Questionado sobre se, com as revelações
de Edward Snowden, houve uma mudança de postura do governo brasileiro, em
comparação à sua experiência na embaixada, Barbosa disse: "Não podemos
comparar uma coisa a outra. Minha experiência em Washington foi algo limitado,
que identifiquei e informei. Não havia nada a fazer. O que está acontecendo
hoje é uma denúncia de alguém com documentos americanos que mostram que no
Brasil e em mais 15 países foram construídas estações para monitorar o trânsito
de informações. E essas informações não diziam respeito só ao Brasil, mas ao
fluxo de internet, telefone e emails que passam pelos cabos que estão na costa
brasileira. Uma coisa é uma coisa, outra coisa é outra coisa. A reação agora
tinha que ser maior porque ela entra num universo muito maior."

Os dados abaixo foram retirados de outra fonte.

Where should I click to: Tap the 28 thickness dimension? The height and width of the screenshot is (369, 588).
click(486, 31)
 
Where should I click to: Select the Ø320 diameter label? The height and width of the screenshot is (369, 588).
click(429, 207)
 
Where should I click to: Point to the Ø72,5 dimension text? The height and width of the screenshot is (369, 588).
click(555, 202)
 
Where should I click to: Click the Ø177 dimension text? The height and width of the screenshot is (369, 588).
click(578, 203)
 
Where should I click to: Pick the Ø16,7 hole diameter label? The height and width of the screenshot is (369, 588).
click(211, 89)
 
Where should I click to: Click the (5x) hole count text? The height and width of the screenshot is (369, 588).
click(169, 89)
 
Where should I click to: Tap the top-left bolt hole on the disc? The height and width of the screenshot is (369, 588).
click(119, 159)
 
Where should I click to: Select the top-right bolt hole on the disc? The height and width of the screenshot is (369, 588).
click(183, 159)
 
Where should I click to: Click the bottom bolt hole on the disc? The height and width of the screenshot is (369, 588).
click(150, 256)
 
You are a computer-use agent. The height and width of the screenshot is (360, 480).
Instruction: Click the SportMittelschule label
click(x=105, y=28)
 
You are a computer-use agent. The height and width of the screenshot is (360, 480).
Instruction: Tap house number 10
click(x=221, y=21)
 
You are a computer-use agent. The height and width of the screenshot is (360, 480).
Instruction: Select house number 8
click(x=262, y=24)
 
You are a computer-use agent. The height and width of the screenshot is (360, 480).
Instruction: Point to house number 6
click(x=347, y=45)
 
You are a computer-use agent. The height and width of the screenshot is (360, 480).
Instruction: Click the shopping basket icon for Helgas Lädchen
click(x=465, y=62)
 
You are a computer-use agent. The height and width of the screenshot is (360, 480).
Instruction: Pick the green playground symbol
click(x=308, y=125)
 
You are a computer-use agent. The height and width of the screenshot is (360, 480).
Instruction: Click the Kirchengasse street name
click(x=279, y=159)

Ele também elogiou a postura brasileira
diante das denúncias trazidas pelo ex-técnico da CIA: "Eu acho que o que o
governo brasileiro está fazendo é correto: protestando, dizendo que vai levar
esse assunto para a ONU. Isso não aconteceu só com o Brasil, está acontecendo
com a Europa também. O modelo que estamos seguindo é o modelo europeu, que é
muito positivo. Tem essa reação forte, contra essas práticas ilegais e o pedido
de regulamentação internacional, mas também há uma dose de pragmatismo, de não
prejudicar as relações bilaterais e de não deixar que isso contamine o restante
das relações"
RELATO
O episódio de suspeita de grampo dos
aparelhos telefônicos da embaixada brasileira em Washington foi narrado por
Barbosa no livro "O Dissenso de Washington" (Editora Agir, 2011), em
que ele relata os bastidores da relação entre os governos americano e
brasileiro durante 1999 a 2004:
"Em março de 2001, antes da visita
de FHC, os telefones da embaixada começaram a apresentar sensível perda de
qualidade e ficaram mudos. Encomendei uma varredura que constatou existir o que
parecia ser uma ligação telefônica direta entre o prédio da chancelaria e o
Departamento de Defesa norte-americano. Após novas checagens, informei a
Brasília que tinha certeza da existência de grampo nas linhas telefônicas e
comuniquei o fato ao Departamento de Estado. Os técnicos que nos ajudaram
disseram que problemas semelhantes vinham ocorrendo em outras embaixadas,
sempre às vésperas de visitas presidenciais."
ESPIONAGEM
Em entrevista à Folha em
junho, Celso Amorim também expressou a desconfiança de que teria
sido espionado pelos Estados Unidos : "Em dois momentos eu
achei que os meus telefones estavam sendo gravados. Um, quando eu morava nos
EUA e era embaixador na ONU. Cuidava de três comissões sobre a questão do
Iraque. Meu telefone começou a fazer um ruído muito estranho, e, quando acabou
a comissão sobre Iraque, acabou o ruído também. Ali havia um foco óbvio."